╭─ Ausgangstext
Teil 5
Am Abend vor meiner Abreise bat ich die Chefin, mich um 5 Uhr zu wecken. Das hat dann mit einem automatischen Weckruf aus der privaten Telefonanlage auch prima geklappt.
Ich war skeptisch! Damals gab es in D ja nur die Möglichkeit, über das “Monopol-Netz“ einen gebührenpflichtigen Weckanruf zu bestellen. Vielleicht kennt das noch der eine oder andere:
“Hier ist der Weckdienst der Deutschen Bundespost. Es ist jetzt 5 Uhr. Sie wollten geweckt werden.“
Da gab es in Japan schon kleine elektronische Wählanlagen in der Größe eines Buches, die man selber zuhause installieren konnte. In D dagegen uralte riesengroße Klappertechnik, wo der Mieter (!!!) nicht einmal den Deckel öffnen durfte.
╰─
Aufgabe a =>
Kannst du die Zeilen der Auflistung vollständig wiedergeben, beginnend mit ihrer ersten Zeile und weiter bis einschließlich der Zeile mit „click(148, 113)“? Erhöhe dabei jede Koordinate in den Antworten um 10.
╭─ Zu verarbeitende Daten
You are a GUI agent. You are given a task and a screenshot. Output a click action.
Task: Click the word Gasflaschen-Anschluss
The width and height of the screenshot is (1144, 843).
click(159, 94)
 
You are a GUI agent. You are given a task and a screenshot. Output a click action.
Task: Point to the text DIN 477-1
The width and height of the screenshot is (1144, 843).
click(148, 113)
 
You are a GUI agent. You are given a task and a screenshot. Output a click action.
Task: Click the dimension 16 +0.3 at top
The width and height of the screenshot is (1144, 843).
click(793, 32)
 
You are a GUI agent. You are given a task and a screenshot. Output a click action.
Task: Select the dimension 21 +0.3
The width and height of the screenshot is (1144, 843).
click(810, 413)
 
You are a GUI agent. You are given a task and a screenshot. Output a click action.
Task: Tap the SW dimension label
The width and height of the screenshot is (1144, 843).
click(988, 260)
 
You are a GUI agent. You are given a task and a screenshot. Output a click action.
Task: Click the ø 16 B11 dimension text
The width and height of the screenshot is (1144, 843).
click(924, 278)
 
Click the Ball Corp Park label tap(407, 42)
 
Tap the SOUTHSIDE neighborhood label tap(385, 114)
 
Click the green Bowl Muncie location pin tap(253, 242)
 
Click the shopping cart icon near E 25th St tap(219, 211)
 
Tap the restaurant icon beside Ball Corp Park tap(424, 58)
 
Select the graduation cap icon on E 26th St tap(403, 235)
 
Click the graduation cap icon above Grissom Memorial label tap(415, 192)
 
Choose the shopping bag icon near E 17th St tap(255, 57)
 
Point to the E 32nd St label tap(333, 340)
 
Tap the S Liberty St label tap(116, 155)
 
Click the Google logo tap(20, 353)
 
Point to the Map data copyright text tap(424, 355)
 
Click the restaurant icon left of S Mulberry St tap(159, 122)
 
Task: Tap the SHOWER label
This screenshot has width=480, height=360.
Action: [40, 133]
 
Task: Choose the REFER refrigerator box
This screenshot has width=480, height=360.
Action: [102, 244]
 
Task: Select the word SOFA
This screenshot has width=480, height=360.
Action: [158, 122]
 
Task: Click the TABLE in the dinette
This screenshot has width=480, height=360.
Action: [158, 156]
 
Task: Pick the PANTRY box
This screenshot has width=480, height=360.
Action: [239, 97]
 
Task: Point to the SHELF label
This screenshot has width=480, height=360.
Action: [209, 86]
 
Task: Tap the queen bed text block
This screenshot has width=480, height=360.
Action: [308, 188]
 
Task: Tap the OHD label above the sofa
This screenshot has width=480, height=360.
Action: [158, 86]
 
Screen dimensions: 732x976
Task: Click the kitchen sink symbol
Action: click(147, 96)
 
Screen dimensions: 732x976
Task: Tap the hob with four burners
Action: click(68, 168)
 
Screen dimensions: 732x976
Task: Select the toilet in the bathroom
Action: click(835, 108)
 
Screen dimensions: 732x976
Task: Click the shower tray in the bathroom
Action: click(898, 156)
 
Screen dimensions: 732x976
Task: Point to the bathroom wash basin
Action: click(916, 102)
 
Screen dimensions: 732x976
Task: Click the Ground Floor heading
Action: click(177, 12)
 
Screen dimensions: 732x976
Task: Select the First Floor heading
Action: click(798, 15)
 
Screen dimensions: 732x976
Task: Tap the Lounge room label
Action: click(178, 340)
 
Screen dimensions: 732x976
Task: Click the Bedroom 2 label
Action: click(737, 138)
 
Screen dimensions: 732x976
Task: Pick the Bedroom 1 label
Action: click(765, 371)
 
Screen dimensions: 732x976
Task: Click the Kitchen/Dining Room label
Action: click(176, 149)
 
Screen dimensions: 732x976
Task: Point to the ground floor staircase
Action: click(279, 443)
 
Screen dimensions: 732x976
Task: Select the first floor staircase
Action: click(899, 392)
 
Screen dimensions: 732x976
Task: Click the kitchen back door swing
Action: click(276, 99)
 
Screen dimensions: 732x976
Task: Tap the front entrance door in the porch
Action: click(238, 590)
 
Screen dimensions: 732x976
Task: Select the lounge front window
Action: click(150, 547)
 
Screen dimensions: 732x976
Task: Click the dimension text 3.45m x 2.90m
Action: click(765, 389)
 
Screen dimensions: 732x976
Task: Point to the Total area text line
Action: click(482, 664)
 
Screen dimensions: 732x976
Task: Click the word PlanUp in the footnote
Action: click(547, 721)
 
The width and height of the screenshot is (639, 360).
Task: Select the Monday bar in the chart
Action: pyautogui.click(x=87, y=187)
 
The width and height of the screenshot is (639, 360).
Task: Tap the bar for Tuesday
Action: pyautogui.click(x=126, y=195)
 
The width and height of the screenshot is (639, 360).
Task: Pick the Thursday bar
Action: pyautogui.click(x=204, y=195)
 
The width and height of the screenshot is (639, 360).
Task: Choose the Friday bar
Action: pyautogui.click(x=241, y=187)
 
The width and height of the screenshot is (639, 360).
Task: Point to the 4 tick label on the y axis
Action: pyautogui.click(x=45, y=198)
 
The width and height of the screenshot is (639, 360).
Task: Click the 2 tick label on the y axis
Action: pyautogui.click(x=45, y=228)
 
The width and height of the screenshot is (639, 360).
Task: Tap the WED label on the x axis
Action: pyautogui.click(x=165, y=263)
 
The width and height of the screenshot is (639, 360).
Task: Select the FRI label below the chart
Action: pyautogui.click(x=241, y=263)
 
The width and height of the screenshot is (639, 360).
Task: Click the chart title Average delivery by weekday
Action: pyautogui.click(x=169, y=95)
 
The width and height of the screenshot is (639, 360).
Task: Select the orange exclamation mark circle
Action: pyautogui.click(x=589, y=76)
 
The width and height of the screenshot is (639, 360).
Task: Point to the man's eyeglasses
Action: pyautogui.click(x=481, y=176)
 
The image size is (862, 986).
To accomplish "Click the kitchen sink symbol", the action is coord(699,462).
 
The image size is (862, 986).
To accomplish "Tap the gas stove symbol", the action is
╰─
Aufgabe b =>
Stimmen diese Aussagen mit dem Ausgangstext überein? Antworte jeweils mit Ja oder Nein und zitiere die entscheidenden Worte wörtlich.
(i) Die erzählende Person bat die Chefin, sie um 5 Uhr zu wecken.
(ii) Der Weckruf kam von der Chefin persönlich.
(iii) In Deutschland durfte der Mieter die Wählanlage öffnen.

Vollständige Antwort a =>
You are a GUI agent. You are given a task and a screenshot. Output a click action.
Task: Click the word Gasflaschen-Anschluss
The width and height of the screenshot is (1144, 843).
click(169, 104)
 
You are a GUI agent. You are given a task and a screenshot. Output a click action.
Task: Point to the text DIN 477-1
The width and height of the screenshot is (1144, 843).
click(158, 123)

Vollständige Antwort b =>
(i) Ja: „bat ich die Chefin, mich um 5 Uhr zu wecken“
(ii) Nein: „mit einem automatischen Weckruf aus der privaten Telefonanlage“
(iii) Nein: „wo der Mieter (!!!) nicht einmal den Deckel öffnen durfte“